When I asked them if you can really lay wood flooring two days after pouring, they laughed at me for being silly. There was no problem at all, and they had done it this way a hundred times before.

I thought that regular concrete took a couple of days to cure and then should preferably dry out for a month or three. Am I completely wrong?
 
The problem is the moisture in the concrete. You have to measure the moisture content in the concrete before flooring! It should be below 90% to my understanding, usually about 12-16 weeks are expected before you can install flooring. Your workers don't seem to know their stuff, so stand your ground. Don't let them lay the flooring now.
 
It doesn't hurt to measure moisture.

Today's construction activities focus on squeezing time and costs. In many cases, the manufacturer's drying reference is completely ignored.

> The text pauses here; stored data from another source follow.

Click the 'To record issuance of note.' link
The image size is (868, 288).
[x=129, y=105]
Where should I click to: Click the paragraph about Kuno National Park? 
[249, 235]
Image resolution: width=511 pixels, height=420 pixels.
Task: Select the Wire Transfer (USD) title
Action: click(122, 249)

It doesn't have to go wrong, but it can. And that should really be enough to pause if you don't conduct a measurement or refer to the product information.

There are fillers that dry 1mm per day and 10mm per day.
 
Fred vom Jupiter said:
When I asked them if you can really lay wooden floors two days after casting, they laughed at me for being silly. There were no problems at all and they had done it this way a hundred times before.
I believe them 100% :)
In their place, I would have used quick-drying compound, e.g., Weber Floor 4040 Rapid, as it doesn't seem to involve depths greater than 10 cm (?)

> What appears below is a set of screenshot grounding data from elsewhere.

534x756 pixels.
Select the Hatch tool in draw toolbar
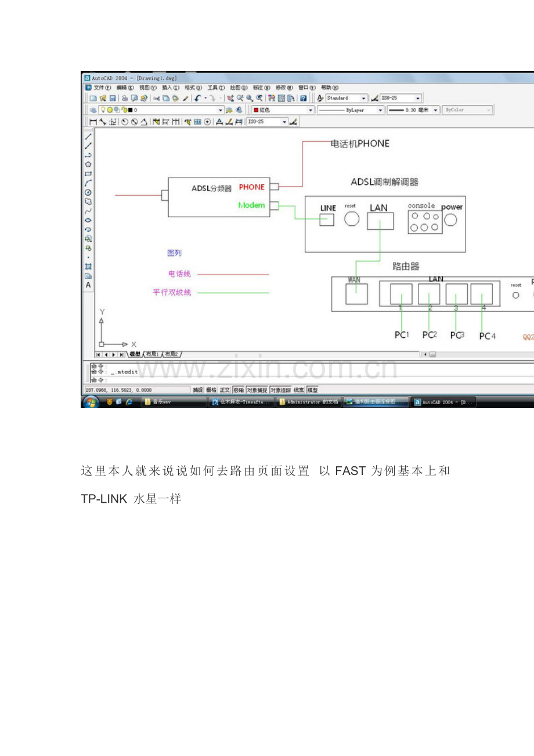(x=88, y=266)
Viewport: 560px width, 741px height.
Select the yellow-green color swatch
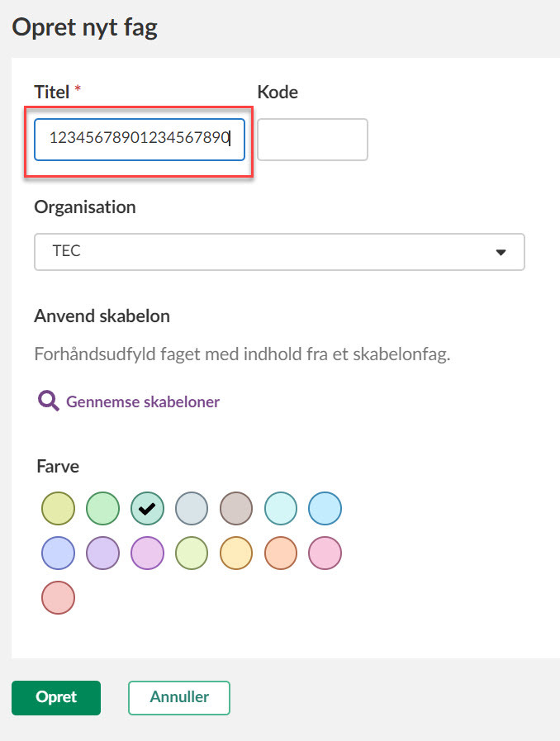click(x=59, y=509)
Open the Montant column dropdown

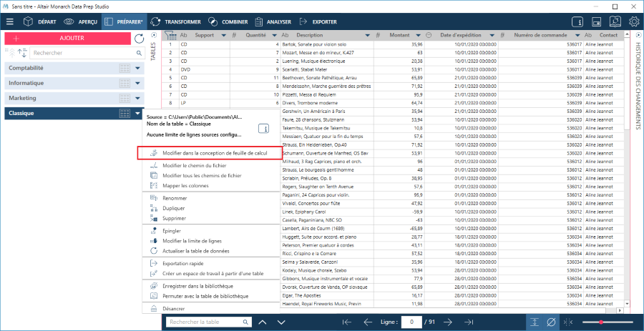pyautogui.click(x=428, y=35)
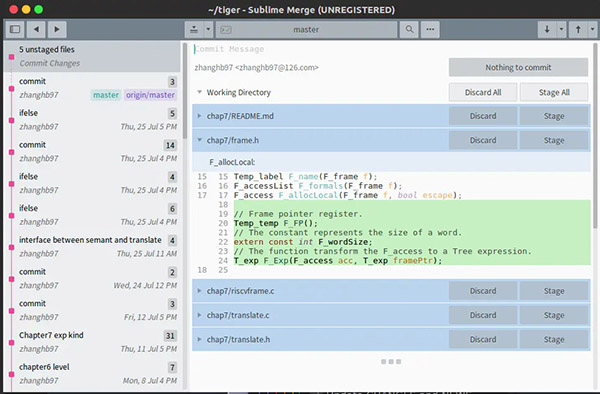This screenshot has height=394, width=600.
Task: Open the search magnifier icon
Action: [x=409, y=29]
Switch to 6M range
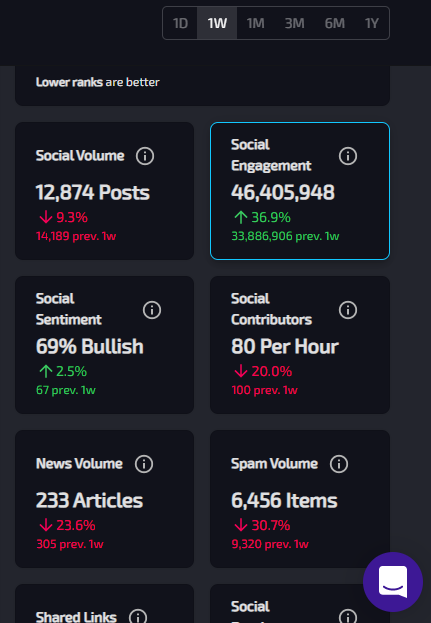431x623 pixels. point(334,23)
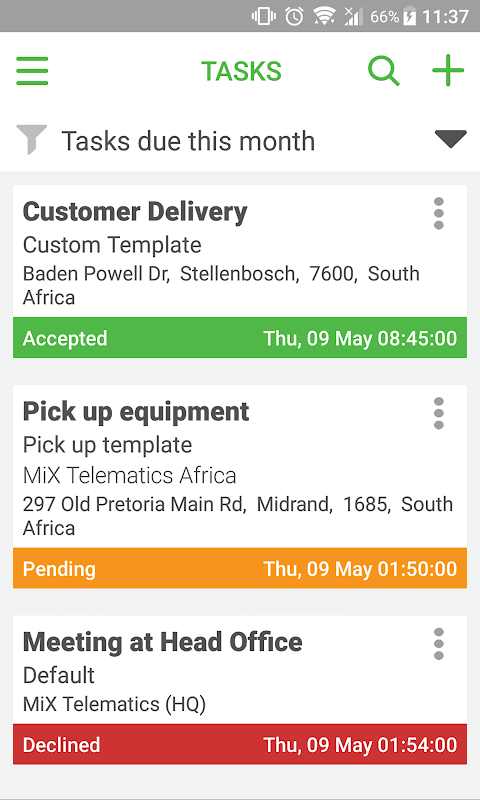Tap the orange Pending status bar

(240, 568)
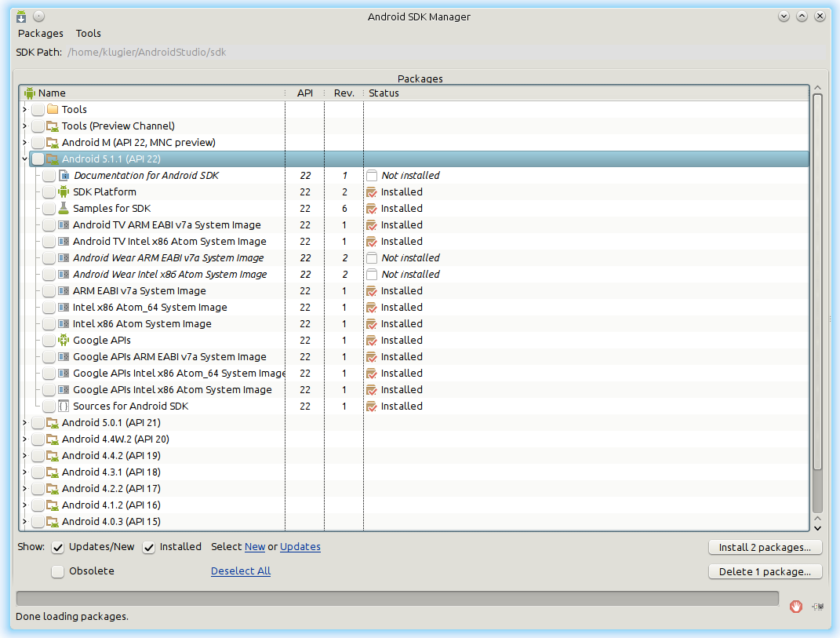This screenshot has height=638, width=840.
Task: Open the Tools menu
Action: [89, 34]
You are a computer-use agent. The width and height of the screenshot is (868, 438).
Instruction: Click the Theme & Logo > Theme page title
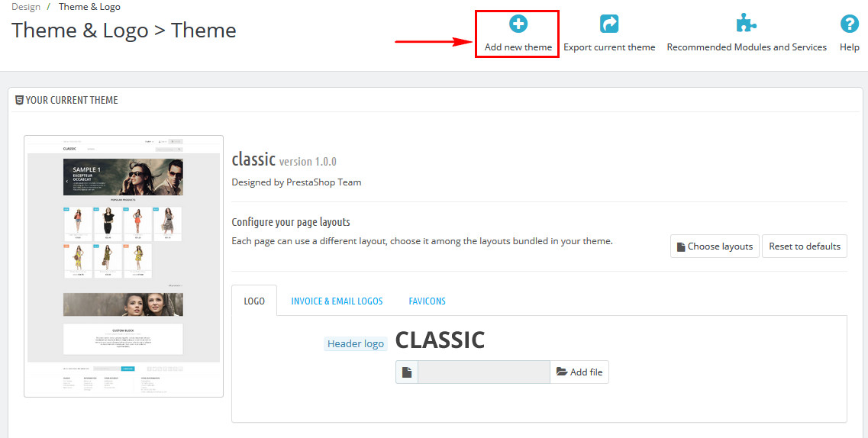[x=124, y=31]
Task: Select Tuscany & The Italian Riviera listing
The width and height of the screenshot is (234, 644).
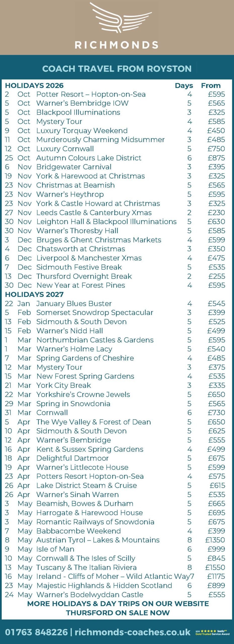Action: (115, 567)
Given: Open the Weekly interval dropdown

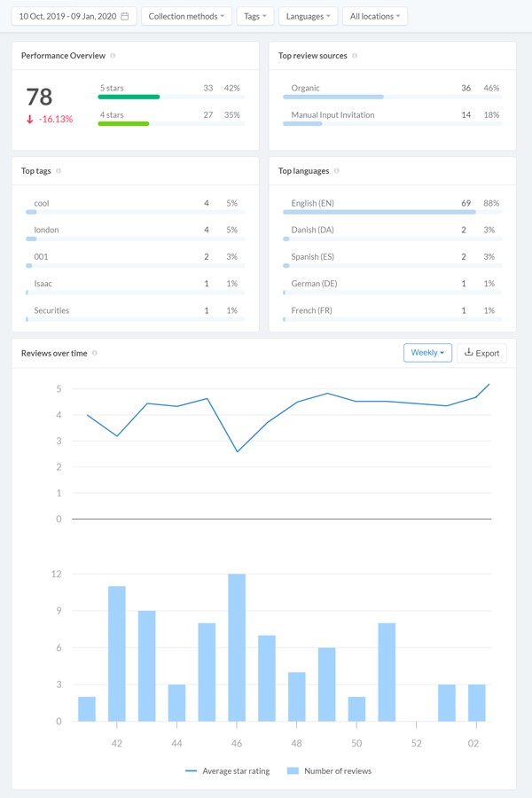Looking at the screenshot, I should (427, 352).
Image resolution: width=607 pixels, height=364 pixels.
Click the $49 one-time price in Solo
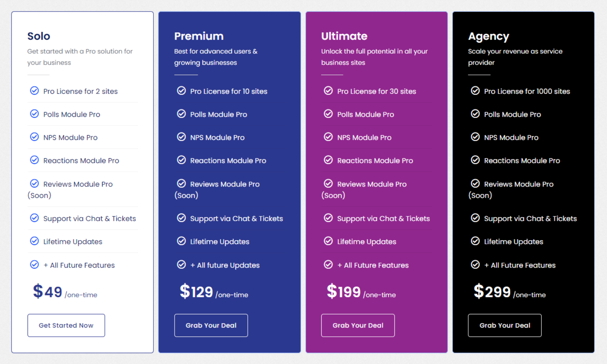pyautogui.click(x=65, y=291)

"Floor 4040 is ready for covering after about 2 hours, provided that the floor covering withstands at least 85% RH. The specified drying time assumes a good drying climate with +20 °C, 50% RH, and some air exchange."
 
But regardless of what is used, you will have elevated humidity throughout the room for several days (dehumidification must not be used during self-leveling) and if you then add the floor manufacturer's recommendations that the floor should be placed in the space where it will finally be laid, it is likely to cause problems. No is the answer, lay the floor in a few weeks when the moisture level is right.
 
isolde said:
I believe them 100% :)
In their place, I would have used fast-drying leveling compound, e.g., Weber Floor 4040 Rapid, as it doesn’t seem to involve depths greater than 10 cm (?)

"Floor 4040 is open for covering after about 2 hours, provided the floor covering can withstand at least 85% RH. The specified drying time presupposes a good drying climate with +20 °C, 50% RH, and some ventilation."
4040 is not a self-leveling compound but a slope-building or smoothing compound

use it and you'll be sanding for hours or re-level with a self-leveling compound
 
It is Byggmax grovbetong about 7 cm that was cast today and they want to apply a few mm of leveling compound tomorrow.

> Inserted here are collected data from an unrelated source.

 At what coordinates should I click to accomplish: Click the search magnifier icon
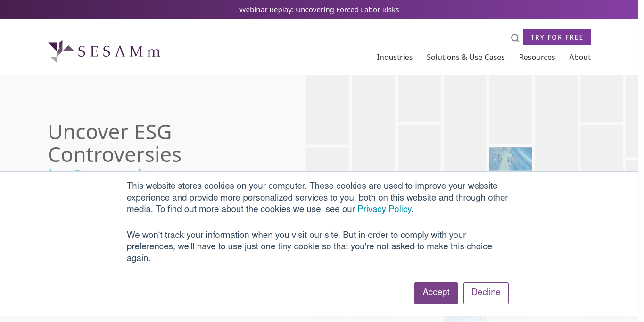click(x=515, y=38)
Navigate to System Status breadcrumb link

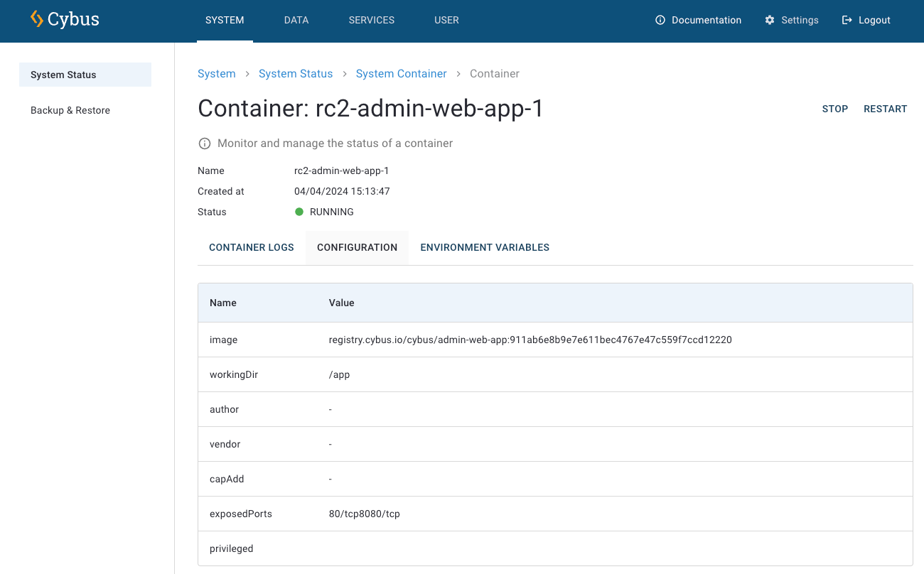(x=296, y=74)
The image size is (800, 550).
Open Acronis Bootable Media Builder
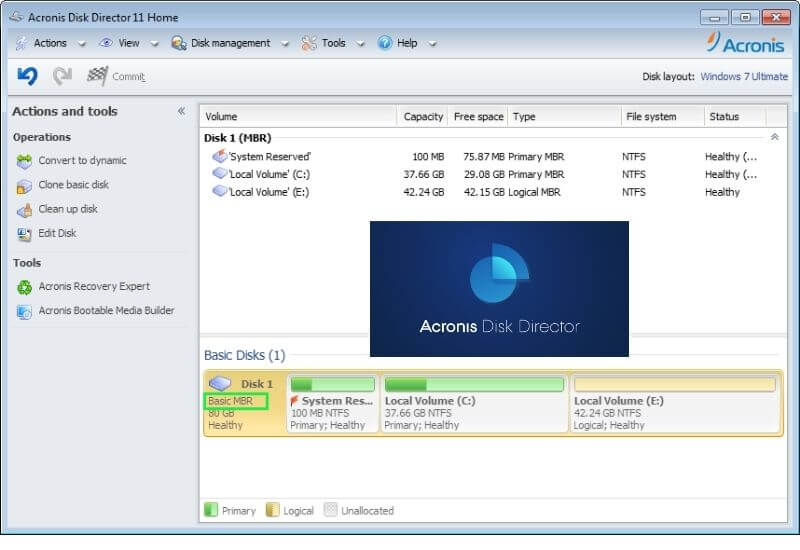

I think the leveling compound dries quite quickly, it's the concrete underneath that I'm concerned about. But maybe it can dry downwards? It's not completely sealed in the insulation with all the joints.
 
Put age-resistant plastic in between and it might work. Were these craftsmen from some of our neighboring countries to the east?
 
How could you guess that? Czechia actually.
 
Fliken said:
4040 is not a leveling compound but rather a slope construction or fine filler

go with it and you'll be sanding for hours or re-leveling with leveling compound
No, it's clearly stated that it's not a leveling compound, Mr. Yxskaft.
No, you should not go with it since it is not self-leveling.
No, you don't need to sand for hours.
Yes, it dries super fast, hence the name Rapid.
 
There are no Swedish craftsmen working with byggmaxbruk if I may generalize; I'm not saying anything good or bad about it, that's just how I perceive it. I think there is floor foam that is for newly poured concrete; I saw one at Bauhaus that was white and knotty.
 
It does depend somewhat on the substrate beneath the concrete as well.
The moisture needs to dry out somewhere. Either downward if the ground absorbs it, or upward.
Since you have styrofoam underneath, it will be relatively sealed in that direction.

If you lay laminate or wooden flooring, it will act as a barrier and absorb some moisture. The rest will have trouble drying out, risking keeping the wall or floor construction damp for a long time, which increases the risk of future mold or rot damage in the worst case.